The 17-year-old had fought for a month to have an abortion, eventually leading to a lawsuit filed by the American Civil Liberties Union (ACLU) against the US Department of Health and Human Services (HHS). The agency oversees facilities for unaccompanied minors who enter the United States illegally and had refused her requests for an abortion.

The full US Court of Appeals for the District of Columbia restored a lower court's ruling against HHS. The new ruling ordered HHS to step aside and allow the teen to go forward with an abortion.

The Trump administration did not appeal to the Supreme Court before the procedure, but advocates for the teen — referred to in court filings as Jane Doe to shield her identity — rushed to arrange the abortion after the ruling on Tuesday afternoon.

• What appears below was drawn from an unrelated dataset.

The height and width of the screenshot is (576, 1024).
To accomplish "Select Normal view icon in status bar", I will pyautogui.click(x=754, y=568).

“I'm relieved for Jane Doe, but I'm so incredibly frustrated that we had to go through all of this for what is a very well-settled constitutional right,” Brigitte Amiri, an ACLU lawyer who argued for the teen in court, told The Associated Press.

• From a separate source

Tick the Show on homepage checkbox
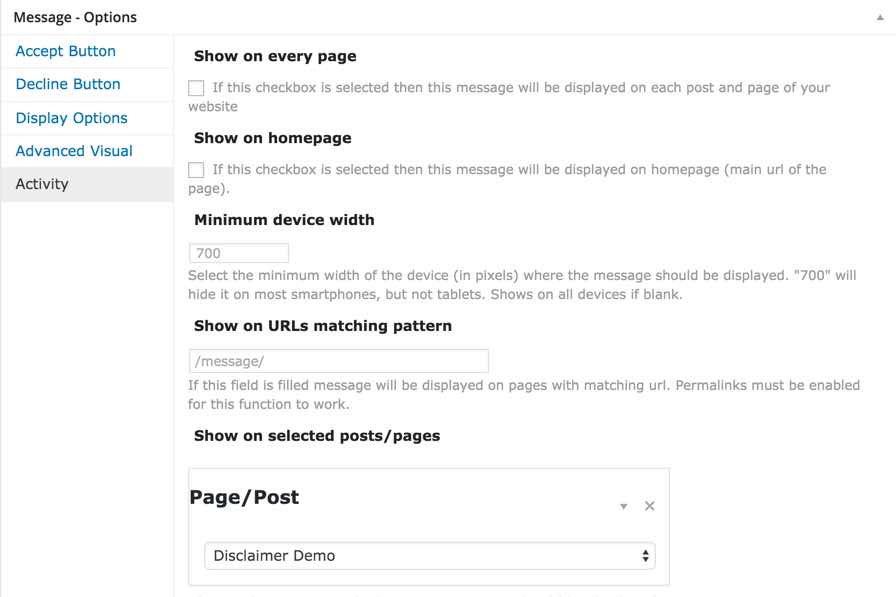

In a statement released by the ACLU, the teen said she “came to this country to make a better life” for herself, and found out she was pregnant after entering immigration custody.

“I knew immediately what was best for me then, as I do now — that I'm not ready to be a parent,” the teen said.

The teen illegally entered the US in September and taken to an HHS facility for unaccompanied minors in South Texas. She obtained a state court order on 25 September permitting an abortion. But federal officials refused to transport her or temporarily release her so that others could take her for the procedure.

HHS argued it had established a policy of “refusing to facilitate” abortions for people in its care. Government lawyers said the teen could ask to be returned to her country of origin instead of seeking an abortion while in HHS' custody.

Lawyers for the teen said government officials were illegally denying medical care to which the teen was entitled, and that the shelter had instead taken her to a crisis pregnancy centre. Such centres try to discourage pregnant women from having abortions.

The ACLU sued HHS last year, during the Obama administration, over its funding of facilities run by religiously affiliated groups that oppose abortion. But Ms Amiri said the agency has been far more active under the Trump administration in trying to intervene in individual cases and stop abortions.

In emails released by the ACLU, Scott Lloyd, the head of HHS' Office of Refugee Resettlement, which oversees facilities for unaccompanied minors, is quoted telling a subordinate in March that its facilities “should not be supporting abortion services pre or post-release.” Lloyd is quoted in other emails asking about the specific case of another pregnant teenager and offering to find a “few good families” to “see her through her pregnancy.”

The teen's case “is a canary in the coal mine,” Ms Amiri said. “It is emblematic of what is to come.”

Jane's Due Process, a Texas group that works with minors seeking abortions, said it and other groups had raised private money to pay for the teen's abortion. It said lawyers appointed to represent the teen's interests would take her from the South Texas facility where she was being held to and from an abortion clinic.

Lawyers for the teen have not identified her name or country of origin, citing privacy reasons, but have said she was from Central America. But they said the teen feared having her parents find out that she wanted an abortion because she had seen them abuse a sister who was pregnant.

The teen was about 15 weeks pregnant, and Texas law bans most abortions after 20 weeks.

“It shouldn't take dozens of lawyers for anyone to get an abortion, and that's what it took in this case,” said Susan Hays, legal director for Jane's Due Process.

Texas Attorney General Ken Paxton, who argued in court filings that the teen did not have a constitutional right to an abortion, called the case “tragic” and argued it could “pave the way for anyone outside the United States to unlawfully enter and obtain an abortion.” Mr Paxton noted in his statement that the U.S. Department of Justice did not appeal the circuit court's ruling to the U.S. Supreme Court.

HHS and the Department of Justice did not immediately respond to requests for comment.